На щеки Ипатии, побледневшие от взгляда старой еврейки возвращался румянец, по мере того как она пробегала глазами это странное послание. Наконец, он встала и, сложив письмо, поспешила в смежные комнаты, где сидел Теон над своими книгами.

– Отец, известно ли тебе что-либо об этом? Посмотри, что Орест посмел мне прислать через эту противную еврейскую колдунью.

И она нетерпеливо развернула перед ним письмо, Дрожа от гнева и оскорбленной гордости. Старик прочел медленно и внимательно, а затем взглянул на дочь, очевидно не очень оскорбленный содержанием послания.

– Как, отец! – воскликнула Ипатия с упреком. – Неужели ты не понимаешь, какое оскорбление нанесено твоей дочери?

– Мое дорогое дитя, – возразил он в смущении, – разве ты не видишь, что он тебе предлагает?

– Я понимаю, отец. Владычество над Африкой. Он предлагает покинуть горные высоты науки, оторваться от созерцания необъяснимого великолепия и спуститься в грязные равнины и долины земной практической жизни. Стать рабыней, погрязнуть в борьбе политических интриг и мелочного честолюбия, в грехах и обманах смертного человечества… А в награду он предлагает мне, целомудренной и неуязвимой, свою руку…

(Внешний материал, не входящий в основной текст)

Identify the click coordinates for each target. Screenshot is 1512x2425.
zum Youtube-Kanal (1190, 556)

– Но, дочь моя, дитя мое, – целое государство…

– Даже власть над всем миром не вознаградит меня за утрату самоуважения и законной гордости. Стать собственностью, игрушкой мужчины, предметом его похоти, рожать ему детей, терзаться отвратительными заботами жены и матери… Долгие годы искал он моего общества для того, чтобы употребить их для эгоистических, земных целей! Я была тщеславна, я слишком ему потакала! Нет, я несправедлива к себе. Я только думала и надеялась, что дело бессмертных богов возвеличится и окрепнет в глазах толпы, если Ореста будут видеть у нас… Я пыталась поддерживать небесный огонь земным топливом – и вот справедливая кара! Я ему немедленно напишу и пошлю письмо с тем самым посланцем, которого он ко мне направил!

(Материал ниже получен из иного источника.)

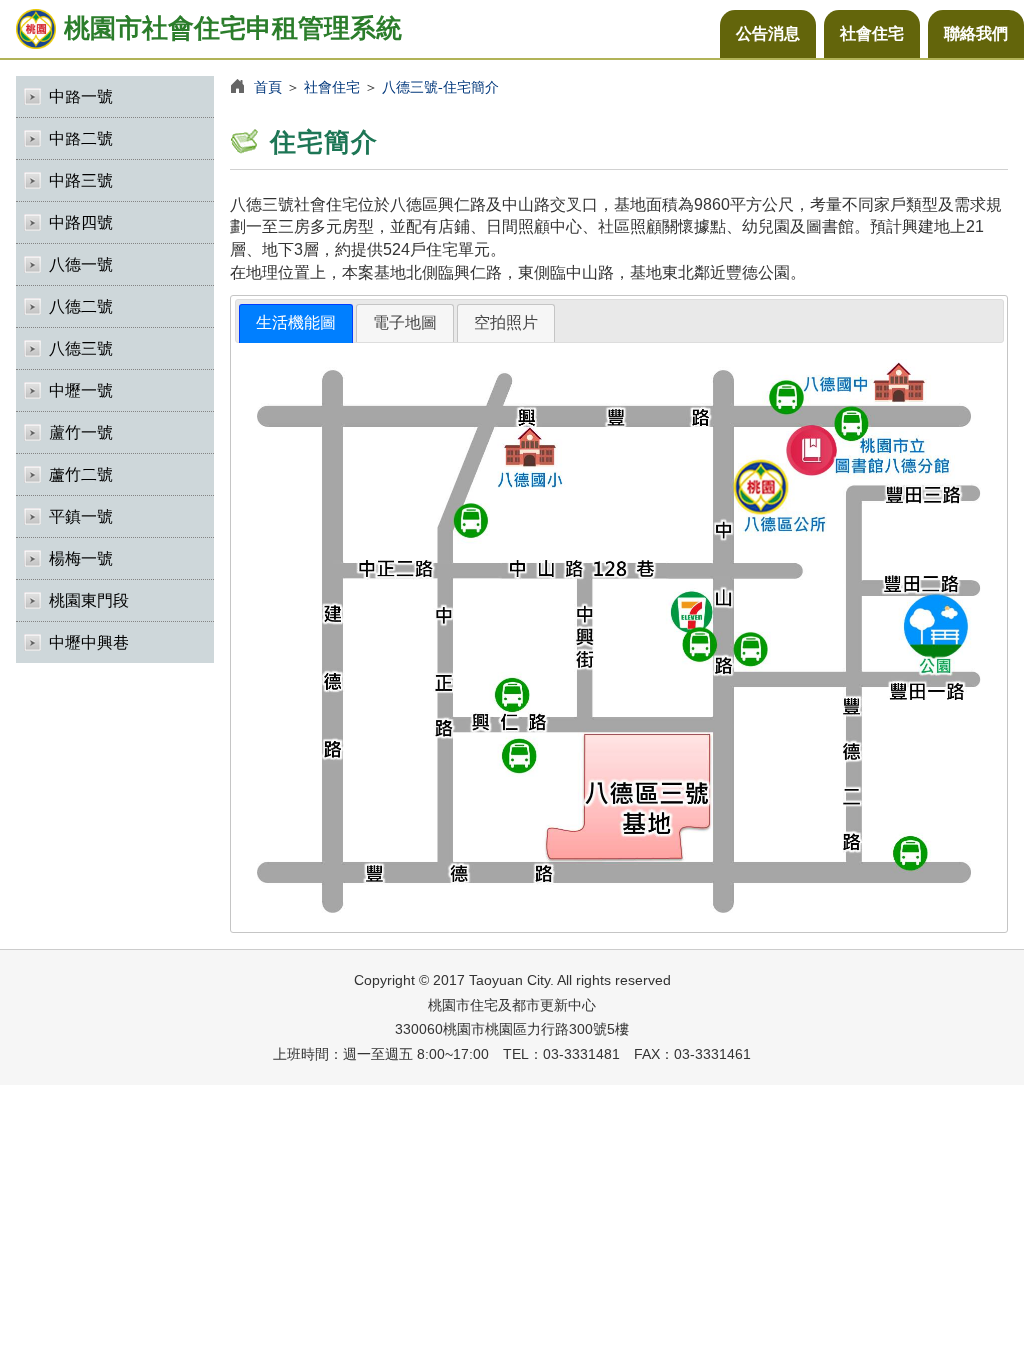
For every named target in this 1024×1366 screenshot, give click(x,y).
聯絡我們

– Во имя богов, дочь моя! Заклинаю тебя ради твоего отца, ради тебя самой! Ипатия! Моя гордость, моя радость, моя единственная надежда! Сжалься надо мной.

Бедный старик бросился к ногам дочери и с мольбой обнял ее колени.

Ипатия нежно приподняла и обняла его. Ее слезы падали на голову старика, но лицо выражало непреклонную решимость.

– Подумай о моей гордости, о моей славе, которая заключается в твоей славе, – вспомни обо мне – не ради меня! Ты знаешь, я никогда не думал о себе! – рыдал Теон. – Я готов умереть, но перед смертью желал бы видеть тебя императрицей!

– А если я умру во время родов, как умирает столько женщин?

– А-а, – начал старик, стараясь придумать довод, способный убедить прекрасную фанатичку, – а дело богов? Сколько бы ты могла совершить, – вспомни Юлиана!

Руки Ипатии внезапно опустились. Да, верно. Эта мысль поразила ее душу, наполняя ее восторгом и ужасом… Видения детства восстали перед ней. Храмы… жертвоприношения… священнослужители… коллегии и музеи! Чего только не удастся ей совершить! Что бы она сделала из Африки! Десять лет власти – и ненавистная религия христиан будет предана забвению, а исполинское изваяние Афины Паллады из слоновой кости и золота осенит гавани языческой Александрии… Но какой ценой. Она закрыла лицо руками и, разразившись слезами, медленно вернулась в свою комнату.

Старик робко последовал за ней. Он остановился на пороге и от всего сердца молил богов, демонов и прочих духов, чтобы они изменили решение, которое рассудок его не мог одобрить, но которому по слабости своей он не смог бы воспротивиться.

Борьба завершилась и красавица выглядела опять ясной, спокойной и гордой.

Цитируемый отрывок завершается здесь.